Brincando de pedrinhas.


Observavam as duas meninas juntas. Elas brincavam na grama com pedrinhas, guiando-as, controlando-as. Eles as observavam, elas falavam. (Se calavam.) Uma conversa muito estranha. Para elas, tudo muito natural. Haviam coisas que só aconteciam e vinham a tona quando estavam juntas. Curiosos, seguiam ouvindo sem saber. Algo de cores e pessoas. Percebia-se que falavam sério, ainda que parecesse brincadeira. Maria e Joana pensavam bastante igual, assustavam. Pessoas que tinham cores, eles se olhavam sem entender. Nem tentavam. Elas quase sempre se esforçavam.

O esforço era sem querer, muitas vezes cansavam e diziam não se esforçarem mais. Mas quando viam lá estavam, se esforçando de novo. Não eram melhores que ninguém, nada, e eles já pensavam isso sem nem saber porque. Mas eram boas sim, não madres, mas boas, sim, de corações machucados, molinhos. Eles analizavam os movimentos de mãozinhas e pedrinhas, elas falavam sem nem perceber. Falavam sem parar. Falavam delas mesmas, de suas cores próprias, inventadas. Sentimetos.

Eles podiam não achar, mas elas eram quase da mesma palheta. Vinho, marrom, tais tons, sempre escuras. Maria pensava que Joana brincava mais pelo vermelho que ela, forte, chamativo. Joana via roxo em Maria, que achava a cor fria, mas Joana discordava, gostava do roxo. Maria, ás vezes, via Joana laranja queimado. Gostava muito ! Sabia-se que gostava porque desejava o tal laranja queimado à amiga querida, ainda que ela não se sentisse assim de verdade (o que doía a Maria). O que pensava Maria, era que Joana ás vezes se pintava de laranja queimado e ria alto, sentindo cosquinhas. Mas, no final, conhecia-se bem Maria, que doía com Joana o vinho, o vermelho escuro, o marrom. Não que fossem só triste. Eram sim cativantes, quentes, intensas (nunca sangue). As duas menininhas eram intensas, extremas, muito ou nada (nunca nada). Bonito, eram beleza. Pesadas, continuavam a conversa entre cores e pedrinhas. Simples, como eram. Complexas, como as viam. Até que Joana se machucou e Maria foi ver o machucado: "Quando vai sarar ?!", os olhos negros molhados, nariz vermelho de choro, dor. Maria a olhou: "Não sei, mas espero que logo !". Desejo real, violeta alaranjado.
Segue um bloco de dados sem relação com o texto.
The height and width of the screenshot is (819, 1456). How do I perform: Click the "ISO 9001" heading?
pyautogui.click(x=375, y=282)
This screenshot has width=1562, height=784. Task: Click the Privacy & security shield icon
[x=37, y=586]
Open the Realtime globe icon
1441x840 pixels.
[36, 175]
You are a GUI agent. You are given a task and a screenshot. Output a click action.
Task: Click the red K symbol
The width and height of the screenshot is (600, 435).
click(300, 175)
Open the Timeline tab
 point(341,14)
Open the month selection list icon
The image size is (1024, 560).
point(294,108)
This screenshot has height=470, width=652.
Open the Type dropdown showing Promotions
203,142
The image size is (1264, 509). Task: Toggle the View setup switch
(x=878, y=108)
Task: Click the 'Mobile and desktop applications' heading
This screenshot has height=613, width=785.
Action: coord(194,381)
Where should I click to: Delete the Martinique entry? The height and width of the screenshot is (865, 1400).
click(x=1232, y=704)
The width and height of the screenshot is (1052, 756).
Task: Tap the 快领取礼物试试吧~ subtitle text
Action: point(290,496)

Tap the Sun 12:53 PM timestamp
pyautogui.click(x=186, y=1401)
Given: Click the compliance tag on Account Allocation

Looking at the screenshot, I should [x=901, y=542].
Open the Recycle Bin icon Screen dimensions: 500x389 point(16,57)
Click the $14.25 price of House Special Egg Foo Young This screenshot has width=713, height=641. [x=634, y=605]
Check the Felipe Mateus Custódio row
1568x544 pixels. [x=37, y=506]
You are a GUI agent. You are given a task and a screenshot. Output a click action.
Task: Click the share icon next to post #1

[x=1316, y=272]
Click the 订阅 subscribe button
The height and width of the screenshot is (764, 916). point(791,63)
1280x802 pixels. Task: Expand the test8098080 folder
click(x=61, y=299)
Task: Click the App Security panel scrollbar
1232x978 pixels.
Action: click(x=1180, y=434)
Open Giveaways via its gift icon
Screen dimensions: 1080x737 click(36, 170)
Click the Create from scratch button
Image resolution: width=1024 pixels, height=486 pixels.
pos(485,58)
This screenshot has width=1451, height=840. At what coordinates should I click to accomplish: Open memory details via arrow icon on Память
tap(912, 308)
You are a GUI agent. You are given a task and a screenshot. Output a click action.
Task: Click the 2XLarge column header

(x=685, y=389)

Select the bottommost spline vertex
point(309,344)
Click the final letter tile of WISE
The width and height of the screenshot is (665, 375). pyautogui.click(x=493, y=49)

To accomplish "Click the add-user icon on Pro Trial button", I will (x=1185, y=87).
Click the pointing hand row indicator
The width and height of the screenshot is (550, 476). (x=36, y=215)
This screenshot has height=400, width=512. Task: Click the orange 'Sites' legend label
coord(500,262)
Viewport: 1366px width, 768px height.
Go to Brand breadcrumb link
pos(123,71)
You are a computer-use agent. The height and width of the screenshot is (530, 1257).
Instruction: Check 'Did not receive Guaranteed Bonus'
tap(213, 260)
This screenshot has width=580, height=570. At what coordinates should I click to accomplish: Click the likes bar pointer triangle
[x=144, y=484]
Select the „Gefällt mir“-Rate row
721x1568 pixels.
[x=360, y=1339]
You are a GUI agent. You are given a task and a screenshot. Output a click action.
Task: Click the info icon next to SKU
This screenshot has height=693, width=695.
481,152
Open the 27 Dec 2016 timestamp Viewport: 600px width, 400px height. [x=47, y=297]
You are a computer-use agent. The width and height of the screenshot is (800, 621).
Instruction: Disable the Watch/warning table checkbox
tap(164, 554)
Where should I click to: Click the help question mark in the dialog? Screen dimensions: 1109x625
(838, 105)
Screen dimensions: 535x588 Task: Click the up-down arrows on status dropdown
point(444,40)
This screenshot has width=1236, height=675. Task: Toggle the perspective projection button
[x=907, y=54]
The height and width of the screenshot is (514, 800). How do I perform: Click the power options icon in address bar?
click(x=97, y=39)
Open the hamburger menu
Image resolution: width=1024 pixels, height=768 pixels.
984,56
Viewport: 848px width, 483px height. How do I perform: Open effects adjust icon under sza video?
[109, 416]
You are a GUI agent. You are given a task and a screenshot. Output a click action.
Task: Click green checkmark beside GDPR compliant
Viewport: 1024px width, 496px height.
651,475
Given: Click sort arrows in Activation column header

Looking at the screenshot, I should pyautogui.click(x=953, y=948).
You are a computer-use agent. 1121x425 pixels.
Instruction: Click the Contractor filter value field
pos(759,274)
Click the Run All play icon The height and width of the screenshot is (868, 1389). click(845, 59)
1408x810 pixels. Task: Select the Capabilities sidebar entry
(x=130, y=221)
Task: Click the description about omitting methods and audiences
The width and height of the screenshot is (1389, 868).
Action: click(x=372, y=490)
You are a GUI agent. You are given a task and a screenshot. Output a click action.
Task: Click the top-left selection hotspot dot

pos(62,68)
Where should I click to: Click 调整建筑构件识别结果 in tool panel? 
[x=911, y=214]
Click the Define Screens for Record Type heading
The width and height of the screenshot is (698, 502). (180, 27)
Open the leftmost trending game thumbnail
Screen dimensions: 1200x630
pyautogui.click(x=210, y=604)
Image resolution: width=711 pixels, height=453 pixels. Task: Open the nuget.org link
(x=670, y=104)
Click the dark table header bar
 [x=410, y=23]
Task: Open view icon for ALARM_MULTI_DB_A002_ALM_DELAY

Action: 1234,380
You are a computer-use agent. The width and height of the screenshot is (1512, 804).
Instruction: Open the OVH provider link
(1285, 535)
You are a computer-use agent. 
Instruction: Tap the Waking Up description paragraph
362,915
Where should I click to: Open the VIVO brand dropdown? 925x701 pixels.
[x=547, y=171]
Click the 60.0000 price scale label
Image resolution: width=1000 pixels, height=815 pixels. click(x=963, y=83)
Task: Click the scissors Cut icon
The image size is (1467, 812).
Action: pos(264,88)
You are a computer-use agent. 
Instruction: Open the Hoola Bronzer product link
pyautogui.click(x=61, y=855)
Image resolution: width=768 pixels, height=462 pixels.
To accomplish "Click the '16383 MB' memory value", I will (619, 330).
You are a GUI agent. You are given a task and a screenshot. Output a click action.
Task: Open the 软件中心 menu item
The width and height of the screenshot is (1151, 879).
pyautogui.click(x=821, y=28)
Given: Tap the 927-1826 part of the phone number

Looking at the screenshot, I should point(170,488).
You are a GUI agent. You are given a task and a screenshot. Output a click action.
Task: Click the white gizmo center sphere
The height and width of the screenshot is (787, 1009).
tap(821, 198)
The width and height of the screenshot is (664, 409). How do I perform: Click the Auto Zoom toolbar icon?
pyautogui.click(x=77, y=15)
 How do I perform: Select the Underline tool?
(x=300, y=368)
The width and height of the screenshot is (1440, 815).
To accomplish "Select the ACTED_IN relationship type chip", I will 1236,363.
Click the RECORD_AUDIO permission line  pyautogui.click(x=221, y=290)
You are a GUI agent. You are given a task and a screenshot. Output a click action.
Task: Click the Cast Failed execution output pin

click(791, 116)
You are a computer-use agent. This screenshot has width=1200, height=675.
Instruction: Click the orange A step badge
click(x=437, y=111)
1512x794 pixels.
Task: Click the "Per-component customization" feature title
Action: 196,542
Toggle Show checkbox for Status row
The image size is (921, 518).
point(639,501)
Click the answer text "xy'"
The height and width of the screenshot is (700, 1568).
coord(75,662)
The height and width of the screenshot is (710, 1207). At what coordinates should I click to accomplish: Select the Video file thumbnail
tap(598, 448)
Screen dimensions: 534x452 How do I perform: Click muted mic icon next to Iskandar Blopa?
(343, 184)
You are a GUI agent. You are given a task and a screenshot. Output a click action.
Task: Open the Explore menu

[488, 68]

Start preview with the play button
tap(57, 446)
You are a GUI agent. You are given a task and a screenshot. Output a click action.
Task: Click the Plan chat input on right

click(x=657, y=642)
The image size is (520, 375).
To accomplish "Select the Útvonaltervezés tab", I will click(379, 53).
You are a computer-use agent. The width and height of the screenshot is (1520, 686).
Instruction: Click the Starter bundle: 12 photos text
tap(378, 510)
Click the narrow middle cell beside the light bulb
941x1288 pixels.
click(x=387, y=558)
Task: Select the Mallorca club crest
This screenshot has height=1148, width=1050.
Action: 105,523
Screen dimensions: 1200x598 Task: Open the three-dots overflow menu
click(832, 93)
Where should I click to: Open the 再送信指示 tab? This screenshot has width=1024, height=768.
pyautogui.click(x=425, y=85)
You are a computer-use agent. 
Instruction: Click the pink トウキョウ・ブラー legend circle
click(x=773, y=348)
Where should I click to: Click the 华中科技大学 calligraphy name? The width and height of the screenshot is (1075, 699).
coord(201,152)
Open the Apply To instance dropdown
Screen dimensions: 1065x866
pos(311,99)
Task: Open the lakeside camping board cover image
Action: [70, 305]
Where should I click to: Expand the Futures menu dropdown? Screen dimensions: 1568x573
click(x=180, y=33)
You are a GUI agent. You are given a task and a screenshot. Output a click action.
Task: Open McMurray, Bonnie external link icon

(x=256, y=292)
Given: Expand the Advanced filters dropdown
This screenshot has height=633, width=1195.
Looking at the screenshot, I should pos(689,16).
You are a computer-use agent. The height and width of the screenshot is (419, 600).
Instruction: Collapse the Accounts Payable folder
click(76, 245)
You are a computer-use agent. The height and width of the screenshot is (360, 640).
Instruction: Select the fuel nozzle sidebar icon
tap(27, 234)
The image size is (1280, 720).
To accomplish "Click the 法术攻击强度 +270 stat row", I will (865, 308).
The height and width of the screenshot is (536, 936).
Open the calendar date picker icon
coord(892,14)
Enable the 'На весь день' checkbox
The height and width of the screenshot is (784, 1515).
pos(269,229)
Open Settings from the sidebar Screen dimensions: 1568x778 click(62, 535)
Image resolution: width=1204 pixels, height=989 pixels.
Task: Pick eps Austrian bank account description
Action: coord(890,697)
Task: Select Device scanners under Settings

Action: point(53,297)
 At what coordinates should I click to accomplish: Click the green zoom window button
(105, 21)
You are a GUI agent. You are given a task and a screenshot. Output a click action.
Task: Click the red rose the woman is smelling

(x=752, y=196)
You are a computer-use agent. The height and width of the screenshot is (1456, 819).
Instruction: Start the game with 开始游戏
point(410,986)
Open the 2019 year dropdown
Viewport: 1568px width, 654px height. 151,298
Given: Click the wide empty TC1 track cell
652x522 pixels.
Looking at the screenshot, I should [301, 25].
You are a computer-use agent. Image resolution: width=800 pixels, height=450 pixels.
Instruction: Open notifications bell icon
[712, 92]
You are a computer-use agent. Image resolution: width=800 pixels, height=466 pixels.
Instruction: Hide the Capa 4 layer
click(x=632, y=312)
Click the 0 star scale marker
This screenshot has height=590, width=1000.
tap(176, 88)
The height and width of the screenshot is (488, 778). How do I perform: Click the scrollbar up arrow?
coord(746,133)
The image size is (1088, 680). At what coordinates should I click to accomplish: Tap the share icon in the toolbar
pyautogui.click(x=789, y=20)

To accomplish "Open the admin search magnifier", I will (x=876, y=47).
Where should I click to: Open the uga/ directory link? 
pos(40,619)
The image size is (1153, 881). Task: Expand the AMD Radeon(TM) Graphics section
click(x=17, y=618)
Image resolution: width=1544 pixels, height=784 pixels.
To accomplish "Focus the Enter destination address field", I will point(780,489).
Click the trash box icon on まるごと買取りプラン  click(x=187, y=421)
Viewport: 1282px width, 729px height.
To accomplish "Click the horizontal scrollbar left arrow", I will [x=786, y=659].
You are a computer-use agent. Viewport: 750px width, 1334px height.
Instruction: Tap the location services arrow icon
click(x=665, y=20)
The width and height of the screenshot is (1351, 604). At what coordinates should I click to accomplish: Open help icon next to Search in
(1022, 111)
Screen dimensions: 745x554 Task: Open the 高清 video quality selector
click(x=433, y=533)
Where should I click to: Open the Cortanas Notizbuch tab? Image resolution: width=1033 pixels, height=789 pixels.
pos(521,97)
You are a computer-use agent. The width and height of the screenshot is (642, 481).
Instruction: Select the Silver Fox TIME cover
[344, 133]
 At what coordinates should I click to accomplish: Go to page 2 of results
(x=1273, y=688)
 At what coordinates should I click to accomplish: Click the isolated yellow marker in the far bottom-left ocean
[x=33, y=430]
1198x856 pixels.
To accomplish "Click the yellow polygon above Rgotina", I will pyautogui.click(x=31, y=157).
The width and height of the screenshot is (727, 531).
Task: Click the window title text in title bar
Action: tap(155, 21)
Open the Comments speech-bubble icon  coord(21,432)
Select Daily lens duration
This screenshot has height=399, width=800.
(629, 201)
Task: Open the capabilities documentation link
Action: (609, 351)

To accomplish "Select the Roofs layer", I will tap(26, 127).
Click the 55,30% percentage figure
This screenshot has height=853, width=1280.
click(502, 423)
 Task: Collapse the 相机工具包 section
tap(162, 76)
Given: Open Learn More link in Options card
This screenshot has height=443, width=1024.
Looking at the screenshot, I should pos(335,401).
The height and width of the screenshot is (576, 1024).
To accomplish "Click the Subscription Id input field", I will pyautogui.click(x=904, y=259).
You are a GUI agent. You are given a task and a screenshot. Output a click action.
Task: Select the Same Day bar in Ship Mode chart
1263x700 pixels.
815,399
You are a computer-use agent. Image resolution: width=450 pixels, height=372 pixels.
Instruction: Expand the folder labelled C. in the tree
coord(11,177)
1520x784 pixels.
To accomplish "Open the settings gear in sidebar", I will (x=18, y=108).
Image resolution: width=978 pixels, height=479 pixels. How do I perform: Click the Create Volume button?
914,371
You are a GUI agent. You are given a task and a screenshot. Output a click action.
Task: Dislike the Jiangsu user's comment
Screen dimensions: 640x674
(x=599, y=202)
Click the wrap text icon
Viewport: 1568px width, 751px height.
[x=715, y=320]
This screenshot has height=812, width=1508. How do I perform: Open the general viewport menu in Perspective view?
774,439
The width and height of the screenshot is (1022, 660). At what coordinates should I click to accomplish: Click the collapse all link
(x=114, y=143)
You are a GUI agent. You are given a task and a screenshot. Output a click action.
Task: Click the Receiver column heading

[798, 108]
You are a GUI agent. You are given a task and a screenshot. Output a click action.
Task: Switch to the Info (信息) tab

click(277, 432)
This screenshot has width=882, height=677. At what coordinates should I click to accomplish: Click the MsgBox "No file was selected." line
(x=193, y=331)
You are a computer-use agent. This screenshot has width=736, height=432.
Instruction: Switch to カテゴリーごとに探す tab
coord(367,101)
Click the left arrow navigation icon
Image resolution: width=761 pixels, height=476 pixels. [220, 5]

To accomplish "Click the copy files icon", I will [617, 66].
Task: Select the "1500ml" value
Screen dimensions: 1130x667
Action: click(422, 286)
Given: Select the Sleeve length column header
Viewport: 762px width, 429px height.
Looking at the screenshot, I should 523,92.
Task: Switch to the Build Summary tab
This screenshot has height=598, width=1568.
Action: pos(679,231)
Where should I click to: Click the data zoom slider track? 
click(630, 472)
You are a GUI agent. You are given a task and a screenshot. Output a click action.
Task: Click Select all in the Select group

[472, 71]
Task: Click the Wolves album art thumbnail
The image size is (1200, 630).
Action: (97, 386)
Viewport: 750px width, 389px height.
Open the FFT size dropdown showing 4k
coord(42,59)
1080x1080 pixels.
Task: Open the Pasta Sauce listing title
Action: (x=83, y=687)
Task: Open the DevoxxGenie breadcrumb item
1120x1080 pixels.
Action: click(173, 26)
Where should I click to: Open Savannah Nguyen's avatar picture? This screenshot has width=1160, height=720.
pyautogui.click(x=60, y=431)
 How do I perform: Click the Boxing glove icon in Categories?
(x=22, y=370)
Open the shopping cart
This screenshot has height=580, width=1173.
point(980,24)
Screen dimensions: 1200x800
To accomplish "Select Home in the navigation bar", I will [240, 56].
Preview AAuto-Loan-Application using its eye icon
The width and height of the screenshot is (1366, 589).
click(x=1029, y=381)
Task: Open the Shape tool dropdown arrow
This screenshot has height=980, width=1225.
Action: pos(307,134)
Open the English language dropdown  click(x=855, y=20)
Soprou e inventou uma história para distrair a amiga, que se acalmava aos poucos com as palavras tortas, cegas e sem sentido de Maria que, desesperada, não sabia como curar o machucado de Joana. Seu machucado. Machucado de amabas que, no meio de cores inventadas, seguiam falando sem parar, tacando pedrinhas no longe do gramado que as acolhia. E eles sempre muito observadores, atentos pelo superficial, nunca notando o que realmente acontecia alí, entre tais pedrinhas coloridas.

Mas era fato que aqueles que observavam sentiam inveja do mundo alheio ao qual viviam, o mundo alheio no qual elas viviam. Mal sabiam ! Pensavam, talvez, que por brincarem de colorir pessoas tinham várias cores em seus mundinhos. Não sabiam mesmo nada de nenhuma das duas. Talvez não pensassem isso, e a inveja fosse de qualquer outra coisa. Ou, talvez, nem inveja fosse ! Delírios ! Mas as duas seguiam, se importando sem se importar por tais observadores, por tais sentimentos gratuítos que lhes chegavam como facas. Facas de plástico, que demoram a cortar. As menininhas sorriam, o papo das cores havia chegado a uma e outra pessoa que as tocavam realmente fundo, que lhes coloriam. Joana e Maria, gostavam dos que se davam a oportunidade da cor.

Cansadas e sonolentas, seguiam citando nomes próximos e alheios, impressões, sentimentos. Uma ou outra descolorida, o que lhes causava desconfiança: "Também desconfio de gente colorida demais." disse Joana colocando uma pedrinha ao lado de outra, Maria balançou a cabeça, concordava. Aqueles que olhavam julgavam, ainda que quisessem evitar. Beliscaram as coxas até ficarem vermelhas, sentiram a dor da qual fugiam, estavam vivos ! Mas, que cor seriam ?! Não sabiam, talvez Joana e Maria tivessem a resposta. Mas elas estavam bastante cansada dos tais observadores, tinham sono, preguiça, queriam poder dormir um pouquinho longe dos olhares e apertões causados por tais pessoas que, covardes, fugiam de sentir. Porém, ainda que soubessem, nenhum dos que olhavam se atreviam a perguntar, a se aproximar. Medo. Medo de se deparar com alguma cor desconfortável, triste, apagada, fujona. Elas seguiriam colorindo as pessoas, a seus gostos. O ponto de vista dos outros não lhes importavam naquele momento, que observassem ! Medrosos !

Os que observavam, então, vivos mas sem viver, se retiraram com coxas doloridas. Sem cores, descoloridos. Maria olhou um por um. Joana se fechou ante todos. Jogaram longe as pedrinhas e sairam caminhando por entre as cores do mundo. Lhes restavam sentir, doer, pesar, voar e colorir com quem quisesse lhes acompanhar. Juntas ou separadas, não havia outra saída. Ainda que se afogassem em tintas alheias, nadavam até a superfície da maneira que conseguissem. Respiravam com dificuldade, tinham tintas de outros em seus pulmões. Ainda assim, seguiriam, até o momento, de mãos dadas, roxa e alaranjada, vinho, escuras. Enquanto os outros, os que observavam, medrosos de suas cores, seguiriam julgando e escutando sem entender.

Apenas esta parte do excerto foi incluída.